Em segundo lugar está o critério do modo final de aplicação na medida em que as regras são aplicadas através de um tudo ou nada, ou seja, “regras são normas que, sempre, ou só podem ser cumpridas ou não cumpridas”,[14] enquanto que os princípios seriam aplicados de modo gradual mais ou menos.
O terceiro critério é o do relacionamento normativo na medida em que quando existe uma antinomia entre regras, uma deve perder a validade, utilizando-se das regras de resolução de conflito existentes no sistema jurídico, como, por exemplo, lei posterior derroga lei anterior. Já o conflito entre princípios seria solucionado mediante a ponderação, atribuindo uma dimensão de peso a cada um deles diante das características do caso concreto. Assim, “as regras entrariam em conflito no plano abstrato, e a solução deste conflito insere-se na problemática da validade das normas”.[15] Já os princípios entrariam em conflito somente no plano concreto, e a solução do mesmo se daria na seara da aplicação. Como esclarece Canaris:
Pertence à essência dos princípios gerais de Direito que eles entrem, com freqüência, em conflito entre si, sempre que, tomados em cada um, apontem soluções opostas. Deve-se, então, encontrar um compromisso, pelo qual se destina, a cada princípio, um determinado âmbito de aplicação. Trata-se, pois, aqui da característica, acima elaborada, da mútua limitação dos princípios.[16]

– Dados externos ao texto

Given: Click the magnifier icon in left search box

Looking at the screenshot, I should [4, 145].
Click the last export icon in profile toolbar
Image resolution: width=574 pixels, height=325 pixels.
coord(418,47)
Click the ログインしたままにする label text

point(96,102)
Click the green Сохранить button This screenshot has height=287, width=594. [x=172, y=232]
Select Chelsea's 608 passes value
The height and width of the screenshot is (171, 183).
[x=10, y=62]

O quarto e último dos critérios seria o de fundamento axiológico que considera que os princípios, ao contrário das regras, atribuem fundamentação valorativa às ordens jurídicas em particular, representando
o expresso e definitivo reconhecimento, pelo Direito positivo, da importância que os valores éticos, morais e culturais assumem na realização do fenômeno jurídico, fato que por muito tempo foi negado pelos positivistas, na busca de uma purificação do Direito, como se os valores não constituíssem a sua própria essência.[17]

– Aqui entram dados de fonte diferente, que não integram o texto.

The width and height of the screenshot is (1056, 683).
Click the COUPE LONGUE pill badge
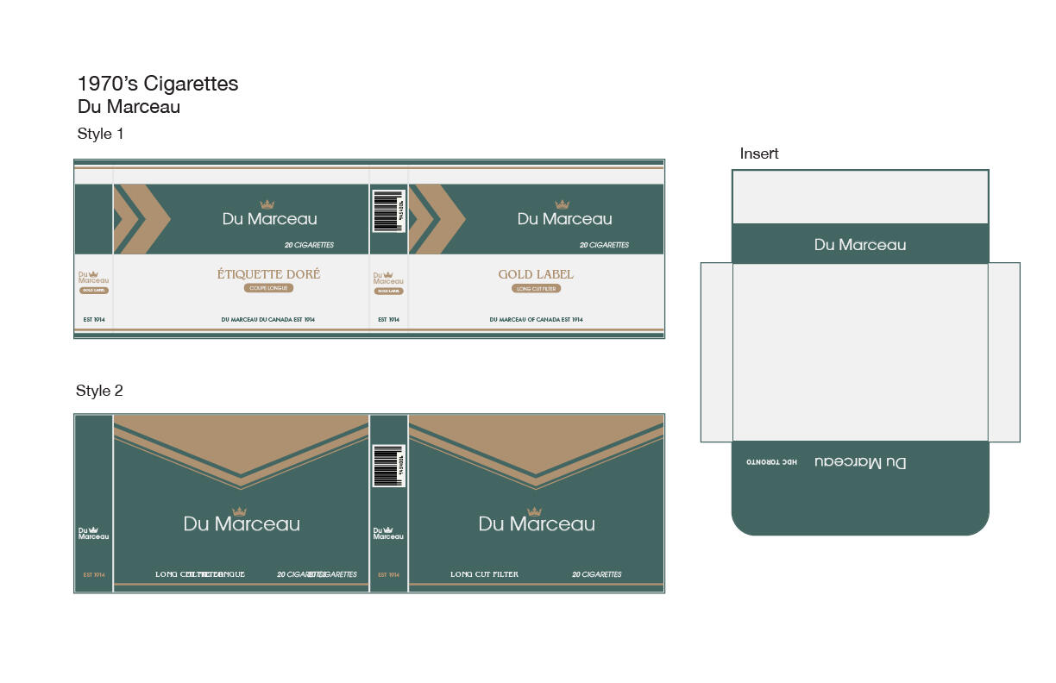268,288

Estes critérios, larga e amplamente utilizados pela doutrina pátria e estrangeira para a distinção entre princípios e regras, são criticados e aperfeiçoados por Humberto Ávila em sua obra Teoria dos Princípios, merecendo destaque a proposta de critérios para a dissociação entre estas espécies normativas apontadas.
Segundo o professor do Curso de Direito da Universidade Federal do Rio Grande do Sul, o primeiro critério o da natureza do comportamento prescrito. Esta natureza é observada pois, na medida em que as regras são normas imediatamente descritivas, estabelecendo obrigações, permissões e proibições através da tipificação da conduta a ser adotada, constituem normas-do-que-fazer. Estas se diferem dos princípios pois estes são normas imediatamente finalísticas, normas-do-que-deve-ser, estabelecendo um estado ideal de coisas a ser atingido, possuindo como qualidade frontal “a determinação de um fim juridicamente relevante, ao passo que característica dianteira das regras é a previsão do comportamento”.[18]

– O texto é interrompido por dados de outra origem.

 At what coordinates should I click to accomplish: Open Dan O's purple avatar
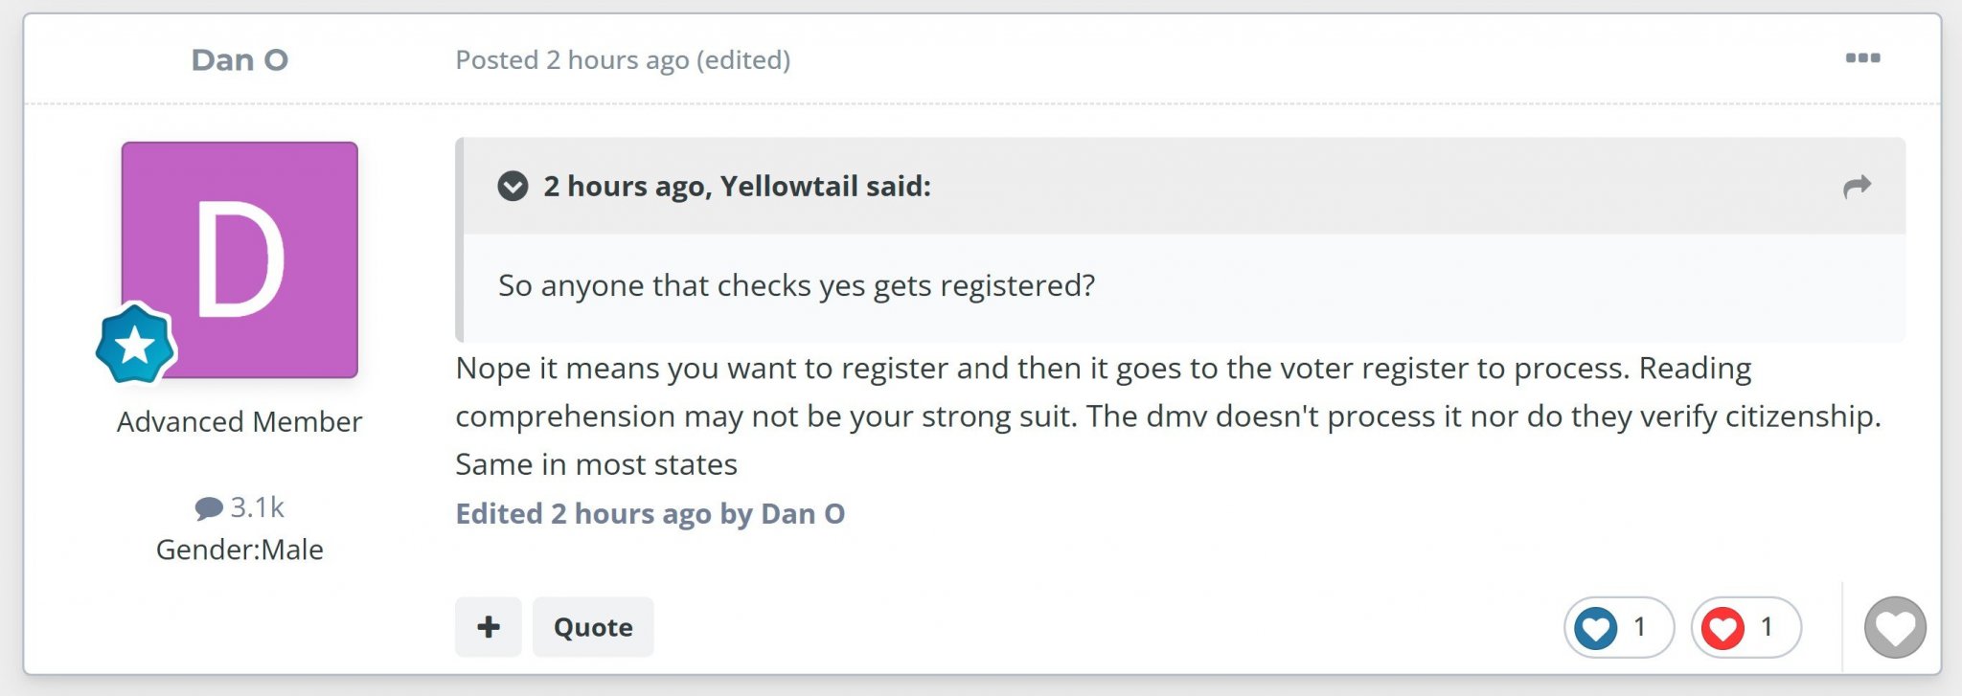pos(240,259)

O segundo critério utilizado é o denominado critério da natureza da justificação exigida. De acordo com este critério a distinção entre os princípios e regras residiria no fato destas exigirem no momento de sua aplicação e interpretação uma correspondência entre a construção conceitual dos fatos e a construção conceitual da norma e da finalidade que lhe dá suporte. Já os princípios necessitam de uma avaliação da correlação entre o estado de coisas posto como fim e os efeitos decorrentes da conduta havida como necessária para sua interpretação e aplicação ao caso concreto.
Como salienta o referido autor, no caso das regras, quando a construção conceitual do fato (fato gerador), embora corresponda à construção conceitual da descrição normativa (hipótese de incidência), mas não se adequou à finalidade que lhe dá suporte, o ônus argumentativo do intérprete/aplicador é muito maior, daí serem tais hipóteses denominadas casos difíceis. Nestes casos haveria uma divergência entre o comando da norma e a justificação (valor) que a suporta. Assim,
o intérprete, em casos excepcionais e devidamente justificáveis, termina analisando razões para adaptar o conteúdo da própria regra. Nessa hipótese, a investigação da finalidade da própria norma permite deixar de enquadrar na hipótese normativa casos preliminarmente enquadráveis.[19]
Já no caso dos princípios o ônus da argumentação é estável, inexistindo casos fáceis ou difíceis. Como inexiste norma comportamental, a interpretação do conteúdo normativo dos princípios é dependente, em maior intensidade, de um exame problemático, havendo a necessidade da análise de casos semelhantes cujas soluções possam servir de paradigma a ser adotado.
O último critério para a dissociação das regras dos princípios é o da medida de contribuição para a decisão. Os princípios, como normas abrangentes, seriam primariamente complementares e preliminarmente parciais, na medida em que, tomados isoladamente, não têm a competência para gerar uma solução específica, devendo ser harmonizados com outras razões para a tomada de decisão, havendo maior interdependência entre eles.
As regras consistiriam em normas preliminarmente decisivas e abarcantes, pois têm a aspiração de gerar uma solução específica para o conflito entre razões. Havendo o preenchimento das condições de aplicabilidade da regra, esta será aplicada.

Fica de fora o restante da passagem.